In the heart of New York, Guiding Light is burning.
Somewhere, the wail and scream of wayward sirens suggests invisible help seeking an alternate route in, but there are no whirling blue lights and it's clear that what few uniforms are here have only just arrived on foot, hands to holsters and eyes showing white as their knuckles grasped bare around busy radios. A helicopter churns once low through the smoke and is gone, visible only for the time it takes the ruddy haze all around to roll back in after the tail.
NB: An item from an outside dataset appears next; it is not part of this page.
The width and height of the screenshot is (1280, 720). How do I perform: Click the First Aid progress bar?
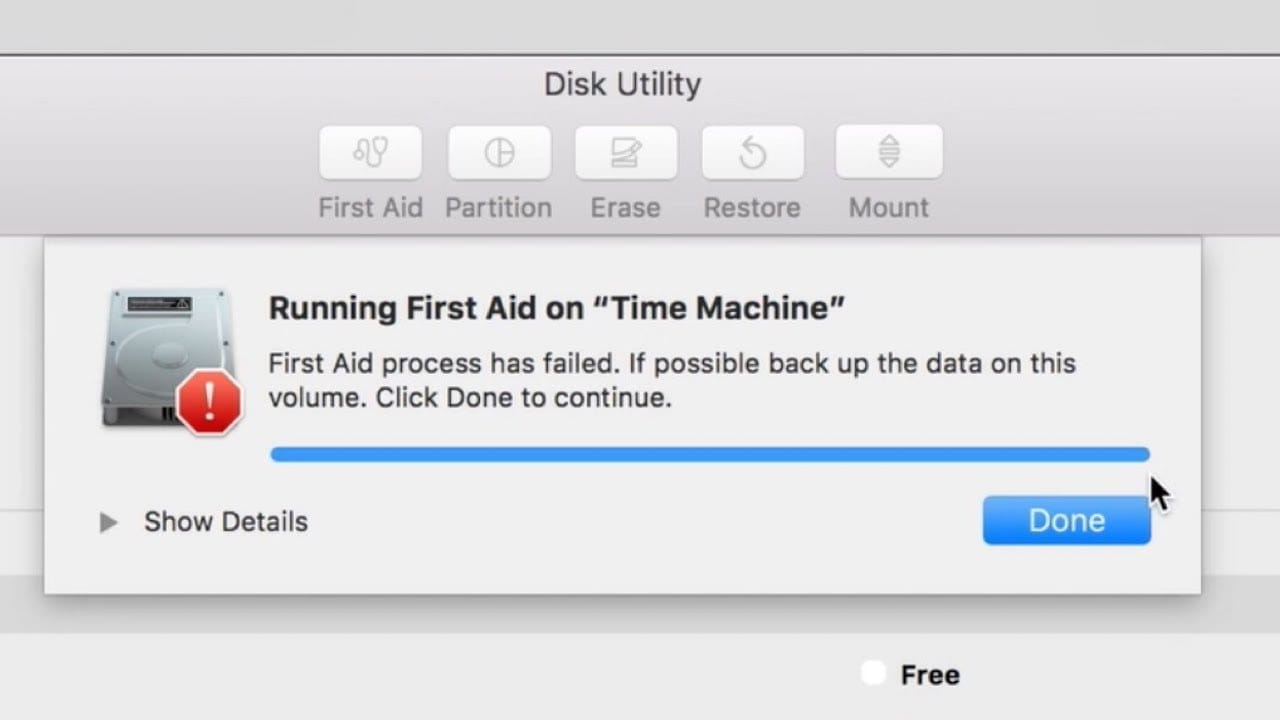(x=710, y=454)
The church is a total loss. Flames wind in draconic pyres through sections of caved in roof, writhing white hot where fresh fuel is readily available against cooler oranges and the black contrast of the battered frame. What little wind there is stirs in unforgiving waves, kicking up clods of incendiary debris that lift and drift like resilient sparks to set adjacent structures ablaze. Shattered glass scattered in wide sprays across superheated concrete reflects the lick of fire through vacant windows from a thousand slivered points of view. It seems like everything is burning, or about to be, and it only gets worse.
Amidst the chaos, the wide set of three stoic lamp posts stationed tall and black along the sidewalk before the skeletal church's scorching heat is host to the real message, here. Three posts and three bodies — one for each: captives hung stiff by the neck from the high curve of metal overhead, heels dangling slack some four or five feet above broken glass and charred rubbish. One double agent to the left, the Law to the right, and positioned squarely between them, a man of God.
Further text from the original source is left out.